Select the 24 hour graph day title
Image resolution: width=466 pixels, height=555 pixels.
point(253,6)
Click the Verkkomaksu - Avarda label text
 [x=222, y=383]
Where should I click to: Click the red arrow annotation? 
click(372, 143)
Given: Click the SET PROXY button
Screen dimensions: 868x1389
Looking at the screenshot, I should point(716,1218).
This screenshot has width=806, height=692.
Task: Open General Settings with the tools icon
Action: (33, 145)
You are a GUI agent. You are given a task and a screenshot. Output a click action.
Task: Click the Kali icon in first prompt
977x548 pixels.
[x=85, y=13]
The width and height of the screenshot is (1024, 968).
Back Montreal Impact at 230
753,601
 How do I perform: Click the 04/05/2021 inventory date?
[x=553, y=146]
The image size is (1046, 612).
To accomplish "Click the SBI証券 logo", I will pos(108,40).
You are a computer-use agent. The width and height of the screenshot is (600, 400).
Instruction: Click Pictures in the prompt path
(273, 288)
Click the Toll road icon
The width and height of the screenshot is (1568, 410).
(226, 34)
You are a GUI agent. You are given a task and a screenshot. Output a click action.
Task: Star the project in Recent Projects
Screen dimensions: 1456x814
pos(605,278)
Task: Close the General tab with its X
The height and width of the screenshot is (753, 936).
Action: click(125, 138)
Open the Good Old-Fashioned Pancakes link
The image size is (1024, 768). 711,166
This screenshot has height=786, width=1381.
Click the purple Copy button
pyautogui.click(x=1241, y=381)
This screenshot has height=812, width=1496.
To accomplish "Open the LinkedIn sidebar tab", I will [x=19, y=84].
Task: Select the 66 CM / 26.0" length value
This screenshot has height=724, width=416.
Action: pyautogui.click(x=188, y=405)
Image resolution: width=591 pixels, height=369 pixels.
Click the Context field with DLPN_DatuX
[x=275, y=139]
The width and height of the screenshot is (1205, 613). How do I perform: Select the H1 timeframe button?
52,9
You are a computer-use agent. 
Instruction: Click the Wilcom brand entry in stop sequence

•••••

Reproduce each entry precisely, so that nothing differs from the original.

- _WRITTEN ANSWER_
Select the 24 hour graph day title
Image resolution: width=466 pixels, height=555 pixels.
point(253,6)
Click the Verkkomaksu - Avarda label text
 [x=222, y=383]
Where should I click to: Click the red arrow annotation? 
click(372, 143)
Given: Click the SET PROXY button
Screen dimensions: 868x1389
Looking at the screenshot, I should point(716,1218).
This screenshot has width=806, height=692.
Task: Open General Settings with the tools icon
Action: (33, 145)
You are a GUI agent. You are given a task and a screenshot. Output a click action.
Task: Click the Kali icon in first prompt
977x548 pixels.
[x=85, y=13]
The width and height of the screenshot is (1024, 968).
Back Montreal Impact at 230
753,601
 How do I perform: Click the 04/05/2021 inventory date?
[x=553, y=146]
The image size is (1046, 612).
To accomplish "Click the SBI証券 logo", I will pos(108,40).
You are a computer-use agent. The width and height of the screenshot is (600, 400).
Instruction: Click Pictures in the prompt path
(273, 288)
Click the Toll road icon
The width and height of the screenshot is (1568, 410).
(226, 34)
You are a GUI agent. You are given a task and a screenshot. Output a click action.
Task: Star the project in Recent Projects
Screen dimensions: 1456x814
pos(605,278)
Task: Close the General tab with its X
The height and width of the screenshot is (753, 936).
Action: click(125, 138)
Open the Good Old-Fashioned Pancakes link
The image size is (1024, 768). 711,166
This screenshot has height=786, width=1381.
Click the purple Copy button
pyautogui.click(x=1241, y=381)
This screenshot has height=812, width=1496.
To accomplish "Open the LinkedIn sidebar tab", I will [x=19, y=84].
Task: Select the 66 CM / 26.0" length value
This screenshot has height=724, width=416.
Action: pyautogui.click(x=188, y=405)
Image resolution: width=591 pixels, height=369 pixels.
Click the Context field with DLPN_DatuX
[x=275, y=139]
The width and height of the screenshot is (1205, 613). How do I perform: Select the H1 timeframe button?
52,9
You are a computer-use agent. 
Instruction: Click the Wilcom brand entry in stop sequence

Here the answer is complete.